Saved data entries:
"""
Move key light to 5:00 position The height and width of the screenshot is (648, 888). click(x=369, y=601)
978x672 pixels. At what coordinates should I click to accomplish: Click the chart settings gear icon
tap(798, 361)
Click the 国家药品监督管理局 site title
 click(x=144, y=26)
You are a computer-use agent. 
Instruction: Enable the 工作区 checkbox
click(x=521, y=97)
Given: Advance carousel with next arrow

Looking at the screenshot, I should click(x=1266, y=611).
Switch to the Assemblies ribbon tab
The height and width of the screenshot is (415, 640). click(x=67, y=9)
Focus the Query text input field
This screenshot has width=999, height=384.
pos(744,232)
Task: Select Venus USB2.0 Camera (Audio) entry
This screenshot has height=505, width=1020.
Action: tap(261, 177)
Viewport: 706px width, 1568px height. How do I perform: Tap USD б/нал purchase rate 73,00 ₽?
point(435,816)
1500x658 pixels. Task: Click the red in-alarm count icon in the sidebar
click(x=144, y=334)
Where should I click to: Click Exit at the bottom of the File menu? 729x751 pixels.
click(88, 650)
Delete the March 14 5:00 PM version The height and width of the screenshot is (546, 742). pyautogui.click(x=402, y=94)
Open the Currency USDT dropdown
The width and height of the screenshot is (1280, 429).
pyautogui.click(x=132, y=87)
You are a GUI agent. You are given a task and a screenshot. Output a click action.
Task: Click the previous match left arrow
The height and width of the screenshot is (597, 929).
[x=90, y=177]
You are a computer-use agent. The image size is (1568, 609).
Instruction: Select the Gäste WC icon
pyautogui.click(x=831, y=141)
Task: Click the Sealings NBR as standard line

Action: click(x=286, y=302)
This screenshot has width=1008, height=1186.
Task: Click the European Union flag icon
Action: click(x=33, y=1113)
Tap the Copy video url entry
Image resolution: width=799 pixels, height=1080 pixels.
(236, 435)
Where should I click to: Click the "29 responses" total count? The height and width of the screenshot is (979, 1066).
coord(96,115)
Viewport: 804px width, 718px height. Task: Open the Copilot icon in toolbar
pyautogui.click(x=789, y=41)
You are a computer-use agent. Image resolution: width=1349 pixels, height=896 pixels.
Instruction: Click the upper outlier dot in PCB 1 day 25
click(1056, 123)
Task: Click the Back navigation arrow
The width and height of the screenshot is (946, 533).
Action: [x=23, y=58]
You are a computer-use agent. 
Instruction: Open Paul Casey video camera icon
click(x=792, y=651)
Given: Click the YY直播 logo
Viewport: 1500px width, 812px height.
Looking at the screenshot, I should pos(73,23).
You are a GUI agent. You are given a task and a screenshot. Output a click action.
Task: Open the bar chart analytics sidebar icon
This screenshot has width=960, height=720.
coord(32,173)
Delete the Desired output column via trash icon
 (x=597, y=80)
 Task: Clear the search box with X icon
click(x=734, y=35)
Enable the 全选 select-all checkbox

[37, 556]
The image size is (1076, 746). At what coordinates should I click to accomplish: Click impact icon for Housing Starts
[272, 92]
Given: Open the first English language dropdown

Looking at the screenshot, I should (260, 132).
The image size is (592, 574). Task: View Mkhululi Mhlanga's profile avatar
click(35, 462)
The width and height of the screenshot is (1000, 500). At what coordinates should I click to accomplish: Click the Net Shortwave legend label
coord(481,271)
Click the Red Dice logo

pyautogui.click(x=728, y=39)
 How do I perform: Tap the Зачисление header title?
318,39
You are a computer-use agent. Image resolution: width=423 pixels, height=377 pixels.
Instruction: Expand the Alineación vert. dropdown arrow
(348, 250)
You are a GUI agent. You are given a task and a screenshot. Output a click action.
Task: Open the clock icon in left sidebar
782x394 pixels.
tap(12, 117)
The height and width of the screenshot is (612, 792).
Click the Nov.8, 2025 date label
"""
About this exercise
Every line from above should appear again in the answer, exactly as written.

Task output
Move key light to 5:00 position The height and width of the screenshot is (648, 888). click(x=369, y=601)
978x672 pixels. At what coordinates should I click to accomplish: Click the chart settings gear icon
tap(798, 361)
Click the 国家药品监督管理局 site title
 click(x=144, y=26)
You are a computer-use agent. 
Instruction: Enable the 工作区 checkbox
click(x=521, y=97)
Given: Advance carousel with next arrow

Looking at the screenshot, I should click(x=1266, y=611).
Switch to the Assemblies ribbon tab
The height and width of the screenshot is (415, 640). click(x=67, y=9)
Focus the Query text input field
This screenshot has width=999, height=384.
pos(744,232)
Task: Select Venus USB2.0 Camera (Audio) entry
This screenshot has height=505, width=1020.
Action: tap(261, 177)
Viewport: 706px width, 1568px height. How do I perform: Tap USD б/нал purchase rate 73,00 ₽?
point(435,816)
1500x658 pixels. Task: Click the red in-alarm count icon in the sidebar
click(x=144, y=334)
Where should I click to: Click Exit at the bottom of the File menu? 729x751 pixels.
click(88, 650)
Delete the March 14 5:00 PM version The height and width of the screenshot is (546, 742). pyautogui.click(x=402, y=94)
Open the Currency USDT dropdown
The width and height of the screenshot is (1280, 429).
pyautogui.click(x=132, y=87)
You are a GUI agent. You are given a task and a screenshot. Output a click action.
Task: Click the previous match left arrow
The height and width of the screenshot is (597, 929).
[x=90, y=177]
You are a computer-use agent. The image size is (1568, 609).
Instruction: Select the Gäste WC icon
pyautogui.click(x=831, y=141)
Task: Click the Sealings NBR as standard line

Action: click(x=286, y=302)
This screenshot has width=1008, height=1186.
Task: Click the European Union flag icon
Action: click(x=33, y=1113)
Tap the Copy video url entry
Image resolution: width=799 pixels, height=1080 pixels.
(236, 435)
Where should I click to: Click the "29 responses" total count? The height and width of the screenshot is (979, 1066).
coord(96,115)
Viewport: 804px width, 718px height. Task: Open the Copilot icon in toolbar
pyautogui.click(x=789, y=41)
You are a computer-use agent. Image resolution: width=1349 pixels, height=896 pixels.
Instruction: Click the upper outlier dot in PCB 1 day 25
click(1056, 123)
Task: Click the Back navigation arrow
The width and height of the screenshot is (946, 533).
Action: [x=23, y=58]
You are a computer-use agent. 
Instruction: Open Paul Casey video camera icon
click(x=792, y=651)
Given: Click the YY直播 logo
Viewport: 1500px width, 812px height.
Looking at the screenshot, I should pos(73,23).
You are a GUI agent. You are given a task and a screenshot. Output a click action.
Task: Open the bar chart analytics sidebar icon
This screenshot has width=960, height=720.
coord(32,173)
Delete the Desired output column via trash icon
 (x=597, y=80)
 Task: Clear the search box with X icon
click(x=734, y=35)
Enable the 全选 select-all checkbox

[37, 556]
The image size is (1076, 746). At what coordinates should I click to accomplish: Click impact icon for Housing Starts
[272, 92]
Given: Open the first English language dropdown

Looking at the screenshot, I should (260, 132).
The image size is (592, 574). Task: View Mkhululi Mhlanga's profile avatar
click(35, 462)
The width and height of the screenshot is (1000, 500). At what coordinates should I click to accomplish: Click the Net Shortwave legend label
coord(481,271)
Click the Red Dice logo

pyautogui.click(x=728, y=39)
 How do I perform: Tap the Зачисление header title?
318,39
You are a computer-use agent. Image resolution: width=423 pixels, height=377 pixels.
Instruction: Expand the Alineación vert. dropdown arrow
(348, 250)
You are a GUI agent. You are given a task and a screenshot. Output a click action.
Task: Open the clock icon in left sidebar
782x394 pixels.
tap(12, 117)
The height and width of the screenshot is (612, 792).
Click the Nov.8, 2025 date label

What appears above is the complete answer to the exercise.